▶ EXERCISE DETAILS:
Return exactly the span of lines in the following data that opens with the line containing "IMPRESSZUM (15, 2472)" and closes with the line containing "Világjátékok: dupla arany, dupla". Include nothing else.

▶ DATASET:
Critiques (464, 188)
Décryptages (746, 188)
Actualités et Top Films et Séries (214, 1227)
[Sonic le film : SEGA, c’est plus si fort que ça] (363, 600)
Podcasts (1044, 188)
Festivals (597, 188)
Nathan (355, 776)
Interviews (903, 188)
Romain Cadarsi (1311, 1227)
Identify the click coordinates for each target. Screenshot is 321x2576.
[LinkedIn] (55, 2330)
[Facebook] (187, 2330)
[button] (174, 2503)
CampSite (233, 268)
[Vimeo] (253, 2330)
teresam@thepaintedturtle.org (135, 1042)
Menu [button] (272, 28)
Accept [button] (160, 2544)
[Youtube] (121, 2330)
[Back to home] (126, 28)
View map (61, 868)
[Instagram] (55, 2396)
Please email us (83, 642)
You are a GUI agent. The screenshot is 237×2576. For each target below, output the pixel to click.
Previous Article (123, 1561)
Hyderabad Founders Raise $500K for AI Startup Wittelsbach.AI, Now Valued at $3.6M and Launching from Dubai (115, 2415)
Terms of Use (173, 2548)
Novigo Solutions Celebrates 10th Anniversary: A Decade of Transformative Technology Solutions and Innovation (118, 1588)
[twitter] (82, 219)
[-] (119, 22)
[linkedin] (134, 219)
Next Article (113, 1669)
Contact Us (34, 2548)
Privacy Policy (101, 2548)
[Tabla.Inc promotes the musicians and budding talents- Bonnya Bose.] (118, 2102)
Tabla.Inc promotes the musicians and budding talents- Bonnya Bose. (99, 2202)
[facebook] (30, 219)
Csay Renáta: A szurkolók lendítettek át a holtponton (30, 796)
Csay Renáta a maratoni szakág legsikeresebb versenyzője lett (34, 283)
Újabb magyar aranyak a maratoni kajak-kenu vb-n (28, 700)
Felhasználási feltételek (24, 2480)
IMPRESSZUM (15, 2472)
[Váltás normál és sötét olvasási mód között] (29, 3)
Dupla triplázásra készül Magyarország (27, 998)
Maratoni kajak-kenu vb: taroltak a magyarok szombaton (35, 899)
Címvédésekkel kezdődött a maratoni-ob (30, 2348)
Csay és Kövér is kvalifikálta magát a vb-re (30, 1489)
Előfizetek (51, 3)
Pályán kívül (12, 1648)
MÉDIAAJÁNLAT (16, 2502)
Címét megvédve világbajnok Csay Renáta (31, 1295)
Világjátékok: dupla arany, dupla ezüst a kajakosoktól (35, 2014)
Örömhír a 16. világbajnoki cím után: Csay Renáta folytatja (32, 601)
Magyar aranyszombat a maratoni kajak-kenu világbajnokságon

▶ RESPONSE TO THIS EXERCISE:
IMPRESSZUM (15, 2472)
[Váltás normál és sötét olvasási mód között] (29, 3)
Dupla triplázásra készül Magyarország (27, 998)
Maratoni kajak-kenu vb: taroltak a magyarok szombaton (35, 899)
Címvédésekkel kezdődött a maratoni-ob (30, 2348)
Csay és Kövér is kvalifikálta magát a vb-re (30, 1489)
Előfizetek (51, 3)
Pályán kívül (12, 1648)
MÉDIAAJÁNLAT (16, 2502)
Címét megvédve világbajnok Csay Renáta (31, 1295)
Világjátékok: dupla arany, dupla ezüst a kajakosoktól (35, 2014)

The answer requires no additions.